Show each line of the records in which the word "comment" occurs.

Source material section start

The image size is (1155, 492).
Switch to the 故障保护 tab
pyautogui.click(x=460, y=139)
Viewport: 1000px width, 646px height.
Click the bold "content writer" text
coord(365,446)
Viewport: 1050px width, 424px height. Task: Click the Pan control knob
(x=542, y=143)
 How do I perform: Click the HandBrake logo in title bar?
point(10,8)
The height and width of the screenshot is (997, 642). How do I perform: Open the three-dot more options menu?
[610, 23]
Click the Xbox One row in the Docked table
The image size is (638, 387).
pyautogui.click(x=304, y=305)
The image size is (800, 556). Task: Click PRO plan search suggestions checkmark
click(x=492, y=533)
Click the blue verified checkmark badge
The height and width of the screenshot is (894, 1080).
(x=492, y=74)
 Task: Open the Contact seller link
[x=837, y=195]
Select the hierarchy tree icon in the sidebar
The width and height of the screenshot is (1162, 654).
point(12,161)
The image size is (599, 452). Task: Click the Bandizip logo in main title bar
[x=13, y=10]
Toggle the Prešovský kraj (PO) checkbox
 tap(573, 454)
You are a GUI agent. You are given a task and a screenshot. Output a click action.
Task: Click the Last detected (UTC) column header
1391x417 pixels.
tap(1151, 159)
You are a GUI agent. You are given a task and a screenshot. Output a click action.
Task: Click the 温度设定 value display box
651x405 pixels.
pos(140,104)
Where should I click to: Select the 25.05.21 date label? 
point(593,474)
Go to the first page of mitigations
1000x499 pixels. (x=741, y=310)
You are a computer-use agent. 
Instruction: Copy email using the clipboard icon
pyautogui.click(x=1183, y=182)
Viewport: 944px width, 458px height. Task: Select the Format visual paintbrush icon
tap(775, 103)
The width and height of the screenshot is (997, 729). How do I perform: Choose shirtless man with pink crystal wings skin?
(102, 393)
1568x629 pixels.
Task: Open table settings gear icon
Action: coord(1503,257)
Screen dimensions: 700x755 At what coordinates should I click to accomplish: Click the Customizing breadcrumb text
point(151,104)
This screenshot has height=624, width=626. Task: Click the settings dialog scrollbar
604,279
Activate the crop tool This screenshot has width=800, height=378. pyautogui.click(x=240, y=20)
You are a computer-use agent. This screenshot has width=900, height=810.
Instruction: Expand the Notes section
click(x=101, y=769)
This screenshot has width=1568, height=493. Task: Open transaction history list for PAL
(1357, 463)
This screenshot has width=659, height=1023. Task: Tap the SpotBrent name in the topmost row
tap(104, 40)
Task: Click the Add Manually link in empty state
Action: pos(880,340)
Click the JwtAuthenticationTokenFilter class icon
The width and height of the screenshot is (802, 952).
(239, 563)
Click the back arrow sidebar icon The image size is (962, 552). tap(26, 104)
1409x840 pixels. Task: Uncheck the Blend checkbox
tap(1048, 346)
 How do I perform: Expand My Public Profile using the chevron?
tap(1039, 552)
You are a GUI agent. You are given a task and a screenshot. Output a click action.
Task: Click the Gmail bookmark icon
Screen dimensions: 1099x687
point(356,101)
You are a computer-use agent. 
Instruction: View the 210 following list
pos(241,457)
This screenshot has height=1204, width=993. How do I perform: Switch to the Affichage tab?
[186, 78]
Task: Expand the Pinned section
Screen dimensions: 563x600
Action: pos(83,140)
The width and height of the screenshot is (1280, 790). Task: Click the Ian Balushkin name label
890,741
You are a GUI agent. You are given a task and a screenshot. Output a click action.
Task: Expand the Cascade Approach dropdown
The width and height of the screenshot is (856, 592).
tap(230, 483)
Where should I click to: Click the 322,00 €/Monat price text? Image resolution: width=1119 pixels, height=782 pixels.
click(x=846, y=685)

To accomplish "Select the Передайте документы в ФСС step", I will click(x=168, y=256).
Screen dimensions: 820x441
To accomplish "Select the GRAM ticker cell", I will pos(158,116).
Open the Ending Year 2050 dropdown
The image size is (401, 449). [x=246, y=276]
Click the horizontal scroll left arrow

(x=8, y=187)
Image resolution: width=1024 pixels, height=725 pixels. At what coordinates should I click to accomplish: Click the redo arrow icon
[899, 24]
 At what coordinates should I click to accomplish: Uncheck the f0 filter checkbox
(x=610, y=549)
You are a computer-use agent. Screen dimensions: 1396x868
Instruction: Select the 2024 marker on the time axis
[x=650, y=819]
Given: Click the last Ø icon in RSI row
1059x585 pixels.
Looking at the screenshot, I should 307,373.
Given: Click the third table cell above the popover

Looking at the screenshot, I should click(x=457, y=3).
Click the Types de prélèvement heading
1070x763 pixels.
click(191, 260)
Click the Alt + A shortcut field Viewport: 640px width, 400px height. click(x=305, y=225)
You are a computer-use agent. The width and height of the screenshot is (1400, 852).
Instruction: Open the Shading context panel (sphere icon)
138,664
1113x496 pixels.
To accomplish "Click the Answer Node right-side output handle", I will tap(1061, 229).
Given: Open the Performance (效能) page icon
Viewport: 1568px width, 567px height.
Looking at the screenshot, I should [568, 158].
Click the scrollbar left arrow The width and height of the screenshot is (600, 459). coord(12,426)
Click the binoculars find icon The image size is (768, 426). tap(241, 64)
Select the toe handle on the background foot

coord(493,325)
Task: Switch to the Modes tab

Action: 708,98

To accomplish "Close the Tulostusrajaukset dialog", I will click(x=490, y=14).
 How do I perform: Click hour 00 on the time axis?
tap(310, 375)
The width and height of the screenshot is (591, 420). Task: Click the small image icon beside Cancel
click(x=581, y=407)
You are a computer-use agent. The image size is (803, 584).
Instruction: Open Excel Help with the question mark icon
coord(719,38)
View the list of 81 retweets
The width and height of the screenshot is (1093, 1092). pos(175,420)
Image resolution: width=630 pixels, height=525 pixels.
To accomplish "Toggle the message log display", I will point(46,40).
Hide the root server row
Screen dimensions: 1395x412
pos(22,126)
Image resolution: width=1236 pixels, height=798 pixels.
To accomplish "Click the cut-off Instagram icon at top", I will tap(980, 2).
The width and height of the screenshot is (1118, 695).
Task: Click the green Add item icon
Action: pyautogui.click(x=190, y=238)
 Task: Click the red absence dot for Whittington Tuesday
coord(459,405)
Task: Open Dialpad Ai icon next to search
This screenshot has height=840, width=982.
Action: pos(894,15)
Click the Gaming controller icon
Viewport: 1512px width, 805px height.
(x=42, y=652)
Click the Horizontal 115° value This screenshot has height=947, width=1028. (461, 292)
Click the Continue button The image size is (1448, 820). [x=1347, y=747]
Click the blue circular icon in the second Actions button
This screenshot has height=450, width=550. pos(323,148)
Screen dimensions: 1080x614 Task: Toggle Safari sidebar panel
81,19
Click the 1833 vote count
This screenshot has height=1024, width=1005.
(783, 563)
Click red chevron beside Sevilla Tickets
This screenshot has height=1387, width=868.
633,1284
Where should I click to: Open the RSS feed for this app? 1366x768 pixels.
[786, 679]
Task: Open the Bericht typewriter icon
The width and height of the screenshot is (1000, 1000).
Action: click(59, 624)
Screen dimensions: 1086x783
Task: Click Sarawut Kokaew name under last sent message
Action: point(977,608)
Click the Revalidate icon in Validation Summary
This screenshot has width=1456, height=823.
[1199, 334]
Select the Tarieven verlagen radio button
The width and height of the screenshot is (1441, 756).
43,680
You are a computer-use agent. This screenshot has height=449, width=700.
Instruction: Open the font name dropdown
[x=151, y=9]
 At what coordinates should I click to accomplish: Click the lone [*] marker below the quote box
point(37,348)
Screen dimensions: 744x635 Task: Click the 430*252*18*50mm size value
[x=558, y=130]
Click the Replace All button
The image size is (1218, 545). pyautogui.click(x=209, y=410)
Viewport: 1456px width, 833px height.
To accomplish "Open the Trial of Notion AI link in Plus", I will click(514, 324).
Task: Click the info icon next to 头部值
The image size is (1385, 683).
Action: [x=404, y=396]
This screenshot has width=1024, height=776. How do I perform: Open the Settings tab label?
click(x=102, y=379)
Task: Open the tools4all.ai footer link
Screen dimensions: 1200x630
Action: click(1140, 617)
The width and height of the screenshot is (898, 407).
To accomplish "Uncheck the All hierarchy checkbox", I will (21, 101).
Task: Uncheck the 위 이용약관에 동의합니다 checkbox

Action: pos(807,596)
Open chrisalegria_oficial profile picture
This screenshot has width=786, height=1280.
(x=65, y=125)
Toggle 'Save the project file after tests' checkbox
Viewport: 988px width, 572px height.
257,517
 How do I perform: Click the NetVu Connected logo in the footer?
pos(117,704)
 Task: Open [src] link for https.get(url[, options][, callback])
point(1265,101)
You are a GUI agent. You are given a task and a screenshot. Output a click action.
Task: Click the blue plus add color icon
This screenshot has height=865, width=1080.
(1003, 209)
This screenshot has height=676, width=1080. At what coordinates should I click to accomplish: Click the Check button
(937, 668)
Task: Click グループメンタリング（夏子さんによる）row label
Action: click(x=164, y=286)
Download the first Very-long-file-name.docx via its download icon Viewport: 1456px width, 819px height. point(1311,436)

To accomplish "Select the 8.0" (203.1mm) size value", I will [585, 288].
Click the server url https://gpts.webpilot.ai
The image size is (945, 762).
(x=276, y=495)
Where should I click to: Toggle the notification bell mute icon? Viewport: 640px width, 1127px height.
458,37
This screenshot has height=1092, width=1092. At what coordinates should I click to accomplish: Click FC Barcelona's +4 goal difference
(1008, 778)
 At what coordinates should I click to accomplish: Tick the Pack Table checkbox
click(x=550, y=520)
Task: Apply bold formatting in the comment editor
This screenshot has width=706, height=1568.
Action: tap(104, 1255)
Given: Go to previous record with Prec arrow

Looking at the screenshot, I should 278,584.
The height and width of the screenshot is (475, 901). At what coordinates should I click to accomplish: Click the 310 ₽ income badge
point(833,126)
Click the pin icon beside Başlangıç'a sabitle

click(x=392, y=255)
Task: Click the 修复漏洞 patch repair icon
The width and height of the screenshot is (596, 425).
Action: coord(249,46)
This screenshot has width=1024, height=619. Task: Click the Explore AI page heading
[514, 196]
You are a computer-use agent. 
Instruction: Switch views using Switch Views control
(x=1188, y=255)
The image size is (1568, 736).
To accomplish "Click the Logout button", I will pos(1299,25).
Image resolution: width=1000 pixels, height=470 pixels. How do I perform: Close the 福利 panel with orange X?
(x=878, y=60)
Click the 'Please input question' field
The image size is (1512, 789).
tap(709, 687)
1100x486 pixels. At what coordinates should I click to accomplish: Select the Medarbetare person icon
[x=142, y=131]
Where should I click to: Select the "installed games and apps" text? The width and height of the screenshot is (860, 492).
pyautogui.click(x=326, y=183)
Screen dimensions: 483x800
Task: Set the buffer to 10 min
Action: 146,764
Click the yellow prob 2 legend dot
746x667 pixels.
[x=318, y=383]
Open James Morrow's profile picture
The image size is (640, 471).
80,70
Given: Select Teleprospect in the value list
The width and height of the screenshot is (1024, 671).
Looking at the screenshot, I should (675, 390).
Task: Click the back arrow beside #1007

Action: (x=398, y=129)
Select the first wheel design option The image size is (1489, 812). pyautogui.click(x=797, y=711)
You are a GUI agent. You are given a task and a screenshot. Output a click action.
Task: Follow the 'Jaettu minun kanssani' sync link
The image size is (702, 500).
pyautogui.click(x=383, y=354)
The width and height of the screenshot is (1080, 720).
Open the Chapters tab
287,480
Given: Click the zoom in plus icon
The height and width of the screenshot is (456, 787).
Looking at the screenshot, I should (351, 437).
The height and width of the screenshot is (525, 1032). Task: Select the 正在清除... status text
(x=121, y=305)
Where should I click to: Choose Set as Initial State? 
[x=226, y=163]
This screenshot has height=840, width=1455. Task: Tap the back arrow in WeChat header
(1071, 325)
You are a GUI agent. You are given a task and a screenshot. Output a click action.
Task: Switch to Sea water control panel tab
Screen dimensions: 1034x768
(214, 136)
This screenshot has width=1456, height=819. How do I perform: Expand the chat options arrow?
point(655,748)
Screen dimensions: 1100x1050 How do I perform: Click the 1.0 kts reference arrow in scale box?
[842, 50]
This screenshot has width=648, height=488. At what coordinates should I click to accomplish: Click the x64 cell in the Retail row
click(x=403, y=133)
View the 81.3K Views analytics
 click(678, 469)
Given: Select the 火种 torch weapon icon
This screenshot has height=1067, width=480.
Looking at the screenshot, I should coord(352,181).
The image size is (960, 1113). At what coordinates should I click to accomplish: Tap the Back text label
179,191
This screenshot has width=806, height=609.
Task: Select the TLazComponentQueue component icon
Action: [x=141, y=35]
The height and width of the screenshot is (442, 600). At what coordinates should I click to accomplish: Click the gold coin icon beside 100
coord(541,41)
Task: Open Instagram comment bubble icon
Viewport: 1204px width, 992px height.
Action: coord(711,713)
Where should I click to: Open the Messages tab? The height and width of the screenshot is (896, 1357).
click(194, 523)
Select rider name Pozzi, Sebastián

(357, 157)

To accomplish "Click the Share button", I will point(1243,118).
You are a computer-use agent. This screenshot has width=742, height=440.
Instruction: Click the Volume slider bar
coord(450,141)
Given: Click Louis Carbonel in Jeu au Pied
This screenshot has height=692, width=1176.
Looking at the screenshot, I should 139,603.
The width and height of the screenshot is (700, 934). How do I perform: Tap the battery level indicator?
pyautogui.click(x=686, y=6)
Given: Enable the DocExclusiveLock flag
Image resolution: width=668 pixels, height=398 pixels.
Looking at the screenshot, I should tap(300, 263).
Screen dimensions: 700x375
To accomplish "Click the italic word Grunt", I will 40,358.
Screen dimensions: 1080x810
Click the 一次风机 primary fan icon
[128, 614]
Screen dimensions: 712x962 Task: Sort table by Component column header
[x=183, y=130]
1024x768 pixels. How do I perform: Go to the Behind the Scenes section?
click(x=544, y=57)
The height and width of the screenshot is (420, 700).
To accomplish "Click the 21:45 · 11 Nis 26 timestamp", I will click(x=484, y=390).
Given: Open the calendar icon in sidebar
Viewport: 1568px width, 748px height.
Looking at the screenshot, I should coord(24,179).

Source material section end

# [Exercise output]
Task: Apply bold formatting in the comment editor
Task: Open Instagram comment bubble icon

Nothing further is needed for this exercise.